Las definiciones de "masaje" suelen llevar implícitas expresiones como "alivio del dolor", "ayuda a la curación", "acción terapéutica". Sin embargo, nada más lejos de nuestra intención cuando hablamos de bebés y niños.

El masaje infantil no se plantea en ningún caso como un masaje terapéutico (el cual se debería realizar sólo en casos patológicos específicos por un fisioterapeuta profesional). Entonces, ¿para qué sirve?

 

Los beneficios del masaje infantil son múltiples, y me gustaría clasificarlos en dos categorías, los evidentes (existe detrás una evidencia científica) y los otros, a los que yo llamo los PODEROSOS.

Entre los beneficios evidentes, podemos hablar de todos aquellos relacionados con la parte "física" del bebé. A través del estímulo táctil, podemos influir sobre el aparato circulatorio, digestivo, respiratorio, locomotor, sistema hormonal, neurológico, linfático, inmunitario... Todo esto se consigue a través de la estimulación del órgano más grande del cuerpo, la piel, dotada de unos 5 millones de receptores encargados de captar y transmitir los estímulos externos.

Así pues, es cierto que pueden mejorar los patrones del sueño, la regulación emocional, los estados de estrés, el estreñimiento, los gases y cólicos, etc. Pero no es en estos en los que quiero hacer hoy incapié, sino en los que yo llamo BENEFICIOS PODEROSOS, los que no se miden  ni se cuantifican, los que ayudan a establecer esa conexión mágica y necesaria entre padres/madres e hijos/as.
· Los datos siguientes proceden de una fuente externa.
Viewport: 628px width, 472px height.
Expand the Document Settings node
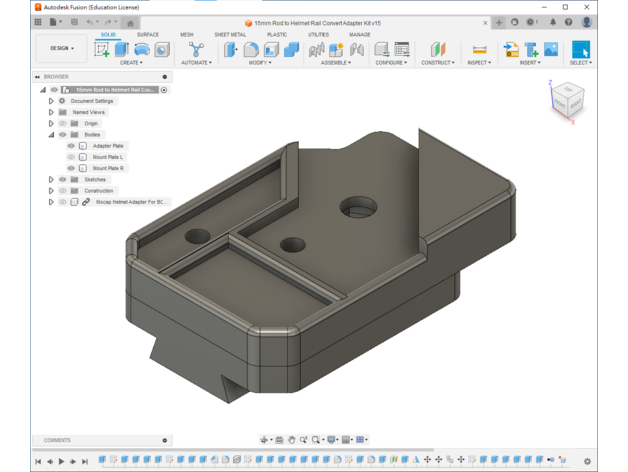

En este aspecto, me gusta definir el masaje infantil como una HERRAMIENTA MÁGICA. Una herramienta que hay que cogerla, usarla, y sobretodo, conservarla.

Lo realmente maravilloso de dar un curso de masaje infantil es ver la evolución de las familias a lo largo de las semanas. Nunca deja de sorprender la rapidez con la que mejora el tándem adulto/bebé, la forma en que se comunican el uno con el otro, la forma en la que se relacionan. Uno de los aspectos que más se desarrolla es la capacidad de observación. La observación conlleva el descubrimiento de las señales del bebé, del lenguaje no verbal. Esto les lleva a una relación de comprensión y respeto, fomentando los vínculos entre ambos. 
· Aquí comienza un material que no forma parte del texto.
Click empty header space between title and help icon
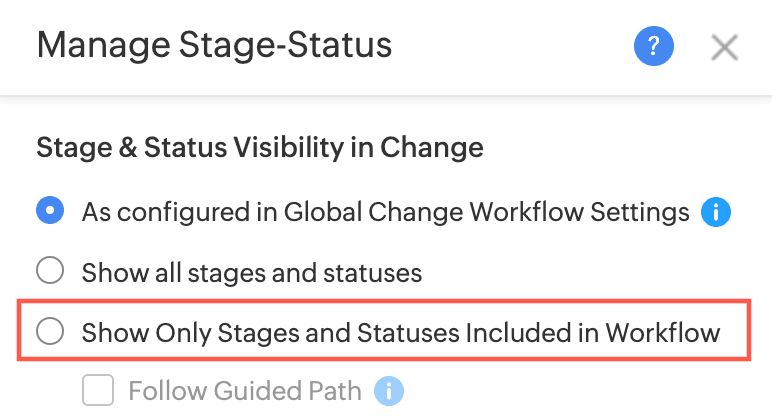The width and height of the screenshot is (772, 416). coord(510,46)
Todo esto que se consigue mediante el tacto, se mantiene con el tacto. El lenguaje no verbal no desaparece en el momento en que el/la niño/a desarrolla su capacidad para hablar, sino que sigue coexistiendo a lo largo de los años, durante toda la vida.

 

¿Cuantos/as padres/madres pagarían por sacarles unas palabras a sus hijos/as en determinados momentos de su infancia y/o adolescencia? En ese momento, todos pagarían también por tener una herramienta mágica que les ayudase a generar un momento y un ambiente de intimidad y confianza, que les ayudase a acercarse a ellos, a tocarlos, a acariciarlos, a observarlos, a escucharlos, a comprenderlos, a ayudarlos. Esa herramienta mágica es, sin duda, el masaje infantil.

 

Así pues, el masaje infantil va mucho más allá de aliviar cólicos o gases, más allá de relajarlos antes de dormir, MUCHO más allá. Si quieres aprender el masaje infantil, te recomiendo que no vayas solo con las manos preparadas, sino que vayas con la mente y el corazón abiertos.

El masaje infantil ayuda a padres/madres e hijos/as a establecer una relación de apego, respeto y confianza mutua, y les permite prolongarla a lo largo de los años.